In this exhibition, I present two poles of my artistic practice: the contemplative stillness of traditional oil-painted still life, and the dynamic emergence of digital abstraction. Though visually and materially distinct, both modes are rooted in a sustained inquiry into systems—whether perceptual, procedural, or conceptual.
The still life works are grounded in the historical language of observation and representation. They explore the act of looking, the play of light across form, and the quiet tension between presence and absence. Each painting accumulates moments into timeless form—a distillation of reality, shaped by deliberate choices of placement, colour, and brushwork.
By contrast, the digital works are born from code—sets of instructions, parameters, and probabilities. Here, I shift from hand to algorithm, creating custom visual engines that generate images through logic and randomness. These are not predesigned images but emergent forms, unfolding through what Deleuze and Guattari call an “abstract machine”—a set of invisible relations that shape potential outcomes without dictating specific content.
The resulting visuals occupy an undefined space, resisting stable form while suggesting shifting terrains or structures not yet realised.

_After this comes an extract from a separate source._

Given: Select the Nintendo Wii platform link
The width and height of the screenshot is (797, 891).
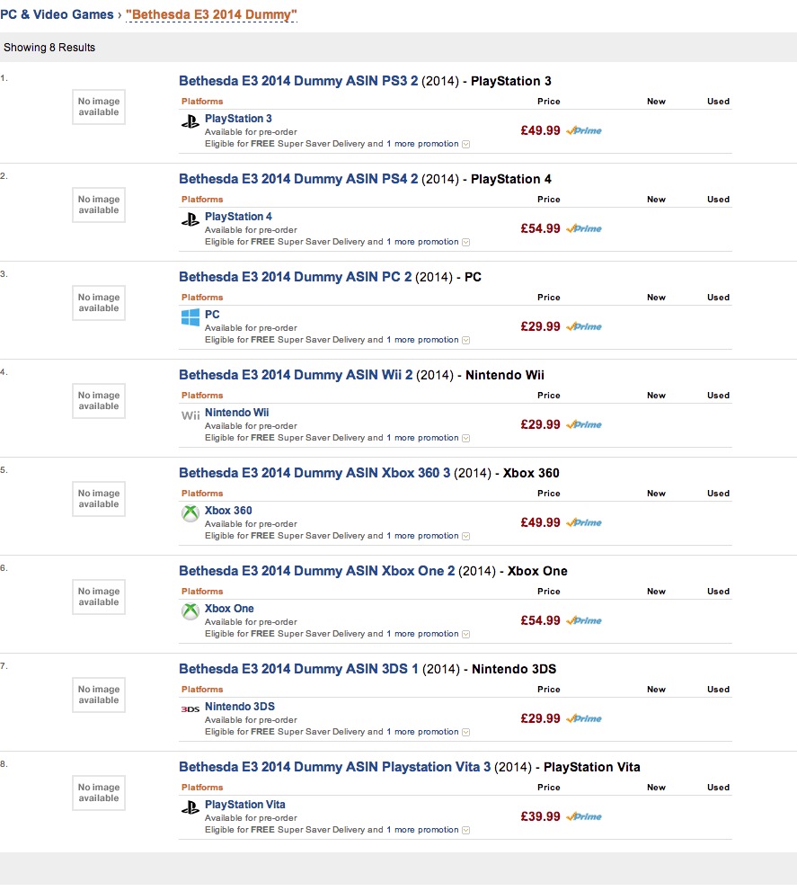Looking at the screenshot, I should point(236,413).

These works operate in a suspended visual register—neither grounded nor fully abstract—where forms seem to emerge from a vaporous logic, mutable and atmospheric. They conjure a kind of digital weather: patterns without contour, images without figure—a drifting cloud of potential that never fully settles.
Together, these two practices reflect on the tension between stasis and emergence, material and immaterial, hand and system. They are complementary modes of inquiry, each revealing different aspects of form, composition, perception, and the architectures underlying creation.